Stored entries
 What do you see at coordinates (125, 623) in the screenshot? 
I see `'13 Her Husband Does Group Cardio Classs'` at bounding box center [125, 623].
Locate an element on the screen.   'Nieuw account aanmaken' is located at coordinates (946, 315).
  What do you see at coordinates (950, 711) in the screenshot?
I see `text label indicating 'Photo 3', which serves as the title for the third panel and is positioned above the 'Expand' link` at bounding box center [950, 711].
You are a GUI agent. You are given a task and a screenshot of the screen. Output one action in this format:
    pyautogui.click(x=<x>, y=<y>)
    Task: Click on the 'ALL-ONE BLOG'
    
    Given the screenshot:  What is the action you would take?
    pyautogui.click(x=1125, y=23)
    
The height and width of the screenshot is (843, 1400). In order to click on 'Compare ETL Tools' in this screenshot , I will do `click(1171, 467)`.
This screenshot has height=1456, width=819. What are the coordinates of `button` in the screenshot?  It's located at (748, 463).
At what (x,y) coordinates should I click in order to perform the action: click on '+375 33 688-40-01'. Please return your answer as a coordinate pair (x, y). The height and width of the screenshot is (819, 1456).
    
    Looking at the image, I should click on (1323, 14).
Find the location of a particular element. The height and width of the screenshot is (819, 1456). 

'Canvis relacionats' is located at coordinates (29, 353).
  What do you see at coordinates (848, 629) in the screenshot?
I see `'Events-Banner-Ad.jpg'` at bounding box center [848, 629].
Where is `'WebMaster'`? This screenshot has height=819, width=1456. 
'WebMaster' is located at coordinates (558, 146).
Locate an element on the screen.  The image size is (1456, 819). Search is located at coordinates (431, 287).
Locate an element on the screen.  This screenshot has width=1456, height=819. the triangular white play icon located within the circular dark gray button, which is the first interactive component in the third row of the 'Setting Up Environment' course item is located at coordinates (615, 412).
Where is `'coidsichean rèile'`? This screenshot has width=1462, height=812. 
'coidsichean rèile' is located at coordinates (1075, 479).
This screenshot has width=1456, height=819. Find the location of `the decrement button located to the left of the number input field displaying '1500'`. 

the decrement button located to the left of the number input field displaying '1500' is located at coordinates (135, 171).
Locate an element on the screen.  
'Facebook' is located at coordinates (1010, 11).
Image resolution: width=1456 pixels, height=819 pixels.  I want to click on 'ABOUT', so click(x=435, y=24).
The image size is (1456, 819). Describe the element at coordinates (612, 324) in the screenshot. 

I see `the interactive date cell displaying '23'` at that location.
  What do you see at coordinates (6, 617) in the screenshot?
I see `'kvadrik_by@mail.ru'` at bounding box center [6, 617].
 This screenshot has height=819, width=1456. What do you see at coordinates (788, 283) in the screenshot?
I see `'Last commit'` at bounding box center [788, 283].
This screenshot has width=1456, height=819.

- **The task**
List every line in the entries above that contains the string "width", copying each one in full.

- **Task result**
The height and width of the screenshot is (843, 1400). In order to click on 'Compare ETL Tools' in this screenshot , I will do `click(1171, 467)`.
This screenshot has height=1456, width=819. What are the coordinates of `button` in the screenshot?  It's located at (748, 463).
At what (x,y) coordinates should I click in order to perform the action: click on '+375 33 688-40-01'. Please return your answer as a coordinate pair (x, y). The height and width of the screenshot is (819, 1456).
Find the location of a particular element. The height and width of the screenshot is (819, 1456). 
Where is `'WebMaster'`? This screenshot has height=819, width=1456. 
Locate an element on the screen.  This screenshot has width=1456, height=819. the triangular white play icon located within the circular dark gray button, which is the first interactive component in the third row of the 'Setting Up Environment' course item is located at coordinates (615, 412).
Where is `'coidsichean rèile'`? This screenshot has width=1462, height=812. 
This screenshot has width=1456, height=819. Find the location of `the decrement button located to the left of the number input field displaying '1500'`. 
Image resolution: width=1456 pixels, height=819 pixels.  I want to click on 'ABOUT', so click(x=435, y=24).
 This screenshot has height=819, width=1456. What do you see at coordinates (788, 283) in the screenshot?
This screenshot has width=1456, height=819.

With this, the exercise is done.